The idea seemed to make lots of sense: the more you flight, the more you spend, hence the better a customer you must be. And the best customers need to be rewarded by giving something back for their loyalty and their recurring customs, so they carry on flying with you, or fly even more.
Take me, for example. I have flown more than 1,000 flights in the last 10 years. I am not price insensitive. And I have been flying pretty much the same two/three routes for the best part of these 10 years. I have earned more miles than I care to count (or can spend), but does that make me a very good customer?
Not necessarily. I fly primarily short haul flights (my long haul are probably 5/6% of my total flights), and airlines don’t really make lots of money on those routes. Not flagship airlines, at least. They tend to make the money on long-haul flights out of hubs, and short hauls are geared toward servicing those customers, or business customers – the ones that buy business class tickets, or full economy, at least.
Now imagine the airline is just breaking even on the short haul routes I fly the most, and imagine I am a below average price buyer (which I am). All of a sudden I am no longer one of their best customers (but if they value me on miles, or tier points, I rank quite high as customer!). All of a sudden I become a loss making customer, and the more I fly, the more I cost them. But also the more I am rewarded (hence cost them even more).
This is not entirely true, though. And why is that? The reason is that a flight seat is a perishable good. It is either sold before the plane takes off, or it is lost.
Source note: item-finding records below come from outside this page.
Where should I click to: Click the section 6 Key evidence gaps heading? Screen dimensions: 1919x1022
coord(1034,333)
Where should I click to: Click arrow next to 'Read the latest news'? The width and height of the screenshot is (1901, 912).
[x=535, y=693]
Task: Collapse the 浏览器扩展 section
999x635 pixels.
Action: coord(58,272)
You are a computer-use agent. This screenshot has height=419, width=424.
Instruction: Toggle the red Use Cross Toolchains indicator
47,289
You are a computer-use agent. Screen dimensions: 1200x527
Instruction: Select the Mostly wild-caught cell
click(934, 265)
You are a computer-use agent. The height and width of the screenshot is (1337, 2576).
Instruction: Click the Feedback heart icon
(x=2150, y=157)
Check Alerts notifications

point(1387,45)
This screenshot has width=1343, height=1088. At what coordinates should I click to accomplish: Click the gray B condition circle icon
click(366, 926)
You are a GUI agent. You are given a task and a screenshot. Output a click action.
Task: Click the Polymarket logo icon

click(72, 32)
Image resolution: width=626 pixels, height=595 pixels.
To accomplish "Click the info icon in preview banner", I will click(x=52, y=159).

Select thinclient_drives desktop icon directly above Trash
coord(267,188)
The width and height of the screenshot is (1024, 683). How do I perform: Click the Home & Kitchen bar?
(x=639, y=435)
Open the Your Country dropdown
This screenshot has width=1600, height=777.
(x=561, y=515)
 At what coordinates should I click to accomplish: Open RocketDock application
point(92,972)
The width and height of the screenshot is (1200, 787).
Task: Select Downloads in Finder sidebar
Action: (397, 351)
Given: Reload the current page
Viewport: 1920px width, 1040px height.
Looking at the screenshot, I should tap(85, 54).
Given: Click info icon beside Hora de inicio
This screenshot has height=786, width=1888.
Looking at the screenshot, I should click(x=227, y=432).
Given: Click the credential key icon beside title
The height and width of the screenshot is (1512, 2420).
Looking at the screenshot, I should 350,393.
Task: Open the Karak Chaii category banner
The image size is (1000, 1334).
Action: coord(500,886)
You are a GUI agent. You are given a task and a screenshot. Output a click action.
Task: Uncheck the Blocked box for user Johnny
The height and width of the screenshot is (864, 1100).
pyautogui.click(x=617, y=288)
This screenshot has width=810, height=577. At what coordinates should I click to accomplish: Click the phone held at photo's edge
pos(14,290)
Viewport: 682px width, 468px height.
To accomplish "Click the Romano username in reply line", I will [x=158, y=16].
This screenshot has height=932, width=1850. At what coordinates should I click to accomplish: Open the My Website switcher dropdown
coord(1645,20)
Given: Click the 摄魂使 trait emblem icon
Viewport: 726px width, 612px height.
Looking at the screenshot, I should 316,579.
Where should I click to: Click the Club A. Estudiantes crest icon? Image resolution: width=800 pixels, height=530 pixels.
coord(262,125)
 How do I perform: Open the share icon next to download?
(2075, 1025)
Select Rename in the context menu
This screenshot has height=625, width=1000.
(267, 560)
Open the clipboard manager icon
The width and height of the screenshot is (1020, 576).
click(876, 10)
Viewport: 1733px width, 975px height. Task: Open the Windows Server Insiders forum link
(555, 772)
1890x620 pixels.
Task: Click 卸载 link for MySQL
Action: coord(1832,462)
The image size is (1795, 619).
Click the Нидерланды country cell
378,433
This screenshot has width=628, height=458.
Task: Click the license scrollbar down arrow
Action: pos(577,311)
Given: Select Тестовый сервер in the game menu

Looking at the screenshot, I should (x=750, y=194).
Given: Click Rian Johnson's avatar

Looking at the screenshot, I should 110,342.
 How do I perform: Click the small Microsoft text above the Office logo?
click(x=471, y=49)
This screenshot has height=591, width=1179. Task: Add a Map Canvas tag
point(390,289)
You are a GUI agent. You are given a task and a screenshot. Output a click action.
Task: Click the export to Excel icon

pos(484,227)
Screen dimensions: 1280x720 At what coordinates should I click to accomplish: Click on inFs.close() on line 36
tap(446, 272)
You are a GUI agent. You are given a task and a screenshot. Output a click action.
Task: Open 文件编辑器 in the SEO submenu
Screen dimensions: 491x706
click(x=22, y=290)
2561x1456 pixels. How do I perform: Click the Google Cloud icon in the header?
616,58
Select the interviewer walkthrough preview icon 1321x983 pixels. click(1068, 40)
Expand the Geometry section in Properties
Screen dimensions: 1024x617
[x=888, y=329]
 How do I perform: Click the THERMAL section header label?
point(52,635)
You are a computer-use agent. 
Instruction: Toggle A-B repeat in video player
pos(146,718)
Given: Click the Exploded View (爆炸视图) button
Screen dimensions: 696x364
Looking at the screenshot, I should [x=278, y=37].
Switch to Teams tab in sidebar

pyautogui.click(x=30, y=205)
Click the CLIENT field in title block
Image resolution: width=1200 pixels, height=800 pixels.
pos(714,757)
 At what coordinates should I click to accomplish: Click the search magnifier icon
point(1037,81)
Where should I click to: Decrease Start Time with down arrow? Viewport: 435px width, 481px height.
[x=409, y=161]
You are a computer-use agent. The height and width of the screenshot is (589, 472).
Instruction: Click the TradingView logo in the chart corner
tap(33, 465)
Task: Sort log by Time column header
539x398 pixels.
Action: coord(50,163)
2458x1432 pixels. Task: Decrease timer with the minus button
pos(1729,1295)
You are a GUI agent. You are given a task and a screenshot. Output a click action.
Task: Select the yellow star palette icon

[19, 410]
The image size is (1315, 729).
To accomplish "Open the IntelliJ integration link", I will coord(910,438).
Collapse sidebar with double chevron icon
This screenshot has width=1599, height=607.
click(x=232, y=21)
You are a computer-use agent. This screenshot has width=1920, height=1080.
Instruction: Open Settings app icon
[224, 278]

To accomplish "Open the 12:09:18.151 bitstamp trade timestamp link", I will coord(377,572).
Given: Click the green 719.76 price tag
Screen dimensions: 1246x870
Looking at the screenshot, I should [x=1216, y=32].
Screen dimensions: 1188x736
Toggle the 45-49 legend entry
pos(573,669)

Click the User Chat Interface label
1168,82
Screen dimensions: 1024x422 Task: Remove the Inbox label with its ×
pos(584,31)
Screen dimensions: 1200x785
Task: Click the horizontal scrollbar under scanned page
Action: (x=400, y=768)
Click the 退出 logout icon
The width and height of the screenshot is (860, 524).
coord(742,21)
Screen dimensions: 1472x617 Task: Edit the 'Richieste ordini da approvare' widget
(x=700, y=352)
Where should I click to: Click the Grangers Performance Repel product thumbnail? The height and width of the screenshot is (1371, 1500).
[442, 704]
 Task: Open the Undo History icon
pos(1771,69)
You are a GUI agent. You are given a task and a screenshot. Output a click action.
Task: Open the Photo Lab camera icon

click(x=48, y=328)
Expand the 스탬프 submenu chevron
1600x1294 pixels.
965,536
Its marginal cost is actually very low. You could say its marginal cost is close to zero. Seconds before the plane leaves, you should be selling an empty seat at 10/20$ possibly even on a New York – Singapore (depending on meal cost and passenger and baggage weight). 10$ is better than nothing. Of course, it is more complicated than that. If word gets out that a few hours before departure you are giving away seats at 10$, then people might wait buying, leaving only the price-insensitive customers as full price buyers. You get the picture (try getting a ticket at sale price minutes before the plane leaves. I did. Let me know how it goes). So maybe I am not a loss making customer, after all, as the average price considerations don’t really work at the margin. I can still be a valuable customer on a break-even route even if I am a below average-price buyer.
And this is where airlines are starting to use big data analytics more effectively by the day. By using all the different data points and plugging them into a more comprehensive model, airlines are starting to understand who the real good customers are, and offering them higher value services, or easier and better access to rewards and perks. For example, making them available the best (i.e. highest value) reward tickets to be bought with their miles, or easier access to cabin upgrade, or other complimentary services that make their best customers feel really rewarded and catered for.
For the rest of the high fliers? Well, you still get to keep the miles, but they become harder and harder to spend, as become cabin upgrades.